Python plain-text database or library that supports joins?

felciano

Hello --

Is there a convention, library or Pythonic idiom for performing
lightweight relational operations on flatfiles? I frequently find
myself writing code to do simple SQL-like operations between flat
files, such as appending columns from one file to another, linked
through a common id. For example, take a list of addresses and append
a 'district' field by looking up a congressional district from a
second file that maps zip codes to districts.

Conceptually this is a simple database operation with a join on a
common field (zip code in the above example). Other case use other
relational operators (projection, cross-product, etc) so I'm really
looking for something SQL-like in functionality. However, the data is
in flat-files, the file structure changes frequently, the files are
dynamically generated from a range of sources, are short-lived in
nature, and otherwise not warrant the hassle of a database setup. So
I've been looking around for a nice, Pythonic, zero-config (no
parsers, no setup/teardown, etc) solution for simple queries that
handles a database of csv-files-with-headers automatically. There are
number of solutions that are close, but in the end come up short:

- KirbyBase 1.9 (latest Python version) is the closest that I could
find, as it lets you keep your data in flatfiles and perform
operations using the field names from those text-based tables, but it
doesn't support joins (the more recent Ruby version seems to).
- Buzhug and Sqlite have their data structures w no automatic .tab
or .csv parsing (unless sqlite includes a way to map flatfiles to
sqlite virtual tables that I don't know about).
- http://aspn.activestate.com/ASPN/Coo.../Recipe/159974 is
heading in the right direction, as it shows how to perform relational
operations on lists and are index based rather than field-name based.
- http://aspn.activestate.com/ASPN/Coo.../Recipe/498130 and
http://furius.ca/pubcode/pub/conf/co...db-import.html
provide ways of automatically populating DBs but not the reverse
(persist changes back out to the data files)

The closest alternatives I've found are the GNU textutils that support
join, cut, merge, etc but I need to add additional logic they don't
support, nor do they allow field-level write operations from Python
(UPDATE ... WHERE ...). Normally I'd jump right in and start coding
but this seems like something so common that I would have expected
someone else to have solved, so in the interest of not re-inventing
the wheel I thought I'd see if anyone had any other suggestions. Any
thoughts?

Thanks!

Ramon

Jun 22 '07 #1

Subscribe Post Reply

3242

askel

On Jun 22, 1:18 pm, felciano <felci...@gmail.comwrote:

Hello --

Is there a convention, library or Pythonic idiom for performing
lightweight relational operations on flatfiles? I frequently find
myself writing code to do simple SQL-like operations between flat
files, such as appending columns from one file to another, linked
through a common id. For example, take a list of addresses and append
a 'district' field by looking up a congressional district from a
second file that maps zip codes to districts.

[Rows of pointing data]

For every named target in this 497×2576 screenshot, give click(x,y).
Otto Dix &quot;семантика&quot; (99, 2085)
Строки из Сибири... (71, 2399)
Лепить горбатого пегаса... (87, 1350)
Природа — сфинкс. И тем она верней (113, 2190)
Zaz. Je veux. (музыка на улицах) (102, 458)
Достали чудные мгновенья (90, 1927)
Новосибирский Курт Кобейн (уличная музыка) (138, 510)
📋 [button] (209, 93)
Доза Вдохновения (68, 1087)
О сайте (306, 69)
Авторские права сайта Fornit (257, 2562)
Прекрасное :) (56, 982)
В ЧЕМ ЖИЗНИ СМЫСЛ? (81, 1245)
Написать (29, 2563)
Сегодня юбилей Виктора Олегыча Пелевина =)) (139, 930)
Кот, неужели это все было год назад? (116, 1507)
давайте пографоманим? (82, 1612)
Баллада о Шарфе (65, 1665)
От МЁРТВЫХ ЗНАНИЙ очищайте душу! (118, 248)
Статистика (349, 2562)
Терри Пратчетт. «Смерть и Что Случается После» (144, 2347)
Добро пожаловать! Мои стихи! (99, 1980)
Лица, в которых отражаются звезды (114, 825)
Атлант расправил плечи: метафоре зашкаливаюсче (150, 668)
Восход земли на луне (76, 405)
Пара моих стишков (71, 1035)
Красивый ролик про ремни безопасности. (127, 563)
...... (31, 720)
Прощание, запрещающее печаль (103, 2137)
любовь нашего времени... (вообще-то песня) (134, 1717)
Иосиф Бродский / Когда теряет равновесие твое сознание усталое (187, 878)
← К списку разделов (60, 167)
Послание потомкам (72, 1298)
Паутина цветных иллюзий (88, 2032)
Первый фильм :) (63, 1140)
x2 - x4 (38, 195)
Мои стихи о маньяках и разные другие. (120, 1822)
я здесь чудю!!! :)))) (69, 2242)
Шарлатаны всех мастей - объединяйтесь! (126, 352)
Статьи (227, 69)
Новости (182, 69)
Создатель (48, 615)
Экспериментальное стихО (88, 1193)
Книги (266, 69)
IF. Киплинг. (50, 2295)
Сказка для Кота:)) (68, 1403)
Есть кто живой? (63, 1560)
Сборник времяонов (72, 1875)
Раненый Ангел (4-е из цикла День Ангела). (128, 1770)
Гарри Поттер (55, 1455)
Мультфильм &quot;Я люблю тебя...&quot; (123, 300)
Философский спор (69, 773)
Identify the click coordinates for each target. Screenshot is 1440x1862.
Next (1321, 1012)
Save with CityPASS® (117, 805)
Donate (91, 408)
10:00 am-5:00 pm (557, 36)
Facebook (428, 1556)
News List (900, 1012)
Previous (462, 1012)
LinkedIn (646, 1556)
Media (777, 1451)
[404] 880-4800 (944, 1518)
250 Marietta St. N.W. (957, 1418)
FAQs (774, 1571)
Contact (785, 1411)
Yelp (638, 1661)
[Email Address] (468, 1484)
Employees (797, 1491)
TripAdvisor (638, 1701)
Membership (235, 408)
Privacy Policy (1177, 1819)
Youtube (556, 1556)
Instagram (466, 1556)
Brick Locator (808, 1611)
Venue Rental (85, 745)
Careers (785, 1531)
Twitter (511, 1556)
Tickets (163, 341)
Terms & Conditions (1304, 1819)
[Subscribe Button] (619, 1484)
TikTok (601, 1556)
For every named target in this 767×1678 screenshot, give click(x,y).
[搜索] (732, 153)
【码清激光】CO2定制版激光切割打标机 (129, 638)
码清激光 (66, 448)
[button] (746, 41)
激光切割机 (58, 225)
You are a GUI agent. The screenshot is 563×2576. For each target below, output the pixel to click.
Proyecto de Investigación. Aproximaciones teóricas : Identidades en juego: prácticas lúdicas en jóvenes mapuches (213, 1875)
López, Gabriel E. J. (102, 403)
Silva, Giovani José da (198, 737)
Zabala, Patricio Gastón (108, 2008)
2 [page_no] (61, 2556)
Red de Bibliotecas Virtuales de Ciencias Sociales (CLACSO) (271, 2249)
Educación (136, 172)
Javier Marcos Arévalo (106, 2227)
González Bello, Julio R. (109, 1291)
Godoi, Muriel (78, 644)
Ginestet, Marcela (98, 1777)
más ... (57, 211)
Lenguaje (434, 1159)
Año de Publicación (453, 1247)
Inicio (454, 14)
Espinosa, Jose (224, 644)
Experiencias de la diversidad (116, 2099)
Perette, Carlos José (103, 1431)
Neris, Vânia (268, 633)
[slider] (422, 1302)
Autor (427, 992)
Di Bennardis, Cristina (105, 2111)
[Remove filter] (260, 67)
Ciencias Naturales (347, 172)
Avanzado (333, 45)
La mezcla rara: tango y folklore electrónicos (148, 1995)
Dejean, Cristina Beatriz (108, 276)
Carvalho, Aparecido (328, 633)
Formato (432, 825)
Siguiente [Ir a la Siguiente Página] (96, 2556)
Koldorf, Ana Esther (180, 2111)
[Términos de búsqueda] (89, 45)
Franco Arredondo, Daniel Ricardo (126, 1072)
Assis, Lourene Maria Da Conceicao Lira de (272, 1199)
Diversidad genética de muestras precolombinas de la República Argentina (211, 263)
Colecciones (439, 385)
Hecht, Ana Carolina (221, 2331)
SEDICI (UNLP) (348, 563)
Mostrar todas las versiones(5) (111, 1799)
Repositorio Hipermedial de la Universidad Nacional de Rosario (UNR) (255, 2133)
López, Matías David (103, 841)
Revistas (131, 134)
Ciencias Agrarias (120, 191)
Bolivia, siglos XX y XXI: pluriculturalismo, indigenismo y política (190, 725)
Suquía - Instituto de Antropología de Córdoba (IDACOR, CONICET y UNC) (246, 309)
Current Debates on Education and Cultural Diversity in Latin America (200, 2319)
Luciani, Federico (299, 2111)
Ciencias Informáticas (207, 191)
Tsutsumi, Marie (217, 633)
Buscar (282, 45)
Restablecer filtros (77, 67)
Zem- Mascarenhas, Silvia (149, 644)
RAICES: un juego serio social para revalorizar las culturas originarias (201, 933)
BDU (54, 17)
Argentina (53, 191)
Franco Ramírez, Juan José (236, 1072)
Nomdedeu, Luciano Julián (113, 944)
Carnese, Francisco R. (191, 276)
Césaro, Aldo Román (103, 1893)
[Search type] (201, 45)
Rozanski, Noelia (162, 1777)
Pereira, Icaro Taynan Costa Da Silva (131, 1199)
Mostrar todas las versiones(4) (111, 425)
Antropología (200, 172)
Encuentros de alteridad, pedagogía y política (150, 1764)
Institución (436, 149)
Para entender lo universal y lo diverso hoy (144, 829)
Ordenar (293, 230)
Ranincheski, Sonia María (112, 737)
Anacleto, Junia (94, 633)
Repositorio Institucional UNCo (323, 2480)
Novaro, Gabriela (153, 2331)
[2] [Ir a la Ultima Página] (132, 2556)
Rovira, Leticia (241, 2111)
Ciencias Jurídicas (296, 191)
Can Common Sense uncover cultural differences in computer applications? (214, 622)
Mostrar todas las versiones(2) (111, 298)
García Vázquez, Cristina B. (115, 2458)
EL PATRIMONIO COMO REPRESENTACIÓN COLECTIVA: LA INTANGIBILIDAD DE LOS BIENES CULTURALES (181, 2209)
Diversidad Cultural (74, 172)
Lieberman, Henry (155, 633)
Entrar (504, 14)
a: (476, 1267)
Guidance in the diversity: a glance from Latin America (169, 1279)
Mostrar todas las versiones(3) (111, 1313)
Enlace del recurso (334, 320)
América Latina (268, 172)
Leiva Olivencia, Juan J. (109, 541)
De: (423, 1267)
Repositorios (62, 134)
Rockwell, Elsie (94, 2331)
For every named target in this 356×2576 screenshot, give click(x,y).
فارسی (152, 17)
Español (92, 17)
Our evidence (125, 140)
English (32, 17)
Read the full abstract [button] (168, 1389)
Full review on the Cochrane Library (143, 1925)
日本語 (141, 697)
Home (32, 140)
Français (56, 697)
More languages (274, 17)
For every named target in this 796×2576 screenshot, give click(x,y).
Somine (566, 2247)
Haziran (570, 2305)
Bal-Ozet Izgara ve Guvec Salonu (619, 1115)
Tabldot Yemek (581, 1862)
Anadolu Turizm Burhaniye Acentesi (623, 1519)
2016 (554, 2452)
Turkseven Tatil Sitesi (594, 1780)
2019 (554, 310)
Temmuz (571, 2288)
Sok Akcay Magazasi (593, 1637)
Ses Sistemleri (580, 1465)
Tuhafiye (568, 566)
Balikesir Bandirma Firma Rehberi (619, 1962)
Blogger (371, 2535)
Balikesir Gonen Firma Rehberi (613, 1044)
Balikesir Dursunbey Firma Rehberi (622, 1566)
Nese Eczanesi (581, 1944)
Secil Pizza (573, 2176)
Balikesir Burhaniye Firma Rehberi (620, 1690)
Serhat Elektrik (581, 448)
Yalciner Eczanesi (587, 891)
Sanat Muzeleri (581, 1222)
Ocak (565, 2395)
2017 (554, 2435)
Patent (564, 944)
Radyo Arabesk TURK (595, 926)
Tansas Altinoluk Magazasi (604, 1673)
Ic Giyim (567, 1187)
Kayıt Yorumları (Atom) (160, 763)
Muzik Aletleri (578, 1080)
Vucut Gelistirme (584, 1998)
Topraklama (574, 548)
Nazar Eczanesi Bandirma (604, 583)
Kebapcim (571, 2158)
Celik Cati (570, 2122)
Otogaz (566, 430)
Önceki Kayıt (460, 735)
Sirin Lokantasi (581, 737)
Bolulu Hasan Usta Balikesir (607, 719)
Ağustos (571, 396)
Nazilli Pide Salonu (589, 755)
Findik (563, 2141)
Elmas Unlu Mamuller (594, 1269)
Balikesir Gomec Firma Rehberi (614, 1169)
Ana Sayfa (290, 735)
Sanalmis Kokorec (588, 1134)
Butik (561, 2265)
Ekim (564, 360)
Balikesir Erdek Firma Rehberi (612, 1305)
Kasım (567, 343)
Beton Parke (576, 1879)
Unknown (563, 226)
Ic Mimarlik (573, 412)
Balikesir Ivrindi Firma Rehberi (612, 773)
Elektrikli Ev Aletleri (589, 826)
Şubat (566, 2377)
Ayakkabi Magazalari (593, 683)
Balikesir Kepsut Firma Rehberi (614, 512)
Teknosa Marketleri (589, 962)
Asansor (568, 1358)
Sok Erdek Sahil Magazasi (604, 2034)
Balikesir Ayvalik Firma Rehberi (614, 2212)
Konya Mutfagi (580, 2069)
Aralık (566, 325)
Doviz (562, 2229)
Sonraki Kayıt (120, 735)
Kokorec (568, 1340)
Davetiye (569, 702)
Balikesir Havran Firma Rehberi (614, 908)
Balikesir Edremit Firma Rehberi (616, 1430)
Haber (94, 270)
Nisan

> [To do]:
(1) Print the passage of the thread starting at "- Buzhug and" and ending at "than field-name based.".
(2) Answer from the thread:
(a) In the addresses example, what field is appended to the list?
(b) What feature does KirbyBase 1.9 lack, according to the thread?
(c) Which tools does the poster name as the closest alternatives found?
Rely only on the thread for your answers.

> [Final results]:
(1)
- Buzhug and Sqlite have their data structures w no automatic .tab
or .csv parsing (unless sqlite includes a way to map flatfiles to
sqlite virtual tables that I don't know about).
- http://aspn.activestate.com/ASPN/Coo.../Recipe/159974 is
heading in the right direction, as it shows how to perform relational
operations on lists and are index based rather than field-name based.

(2)
(a) A 'district' field.
(b) It doesn't support joins.
(c) The GNU textutils.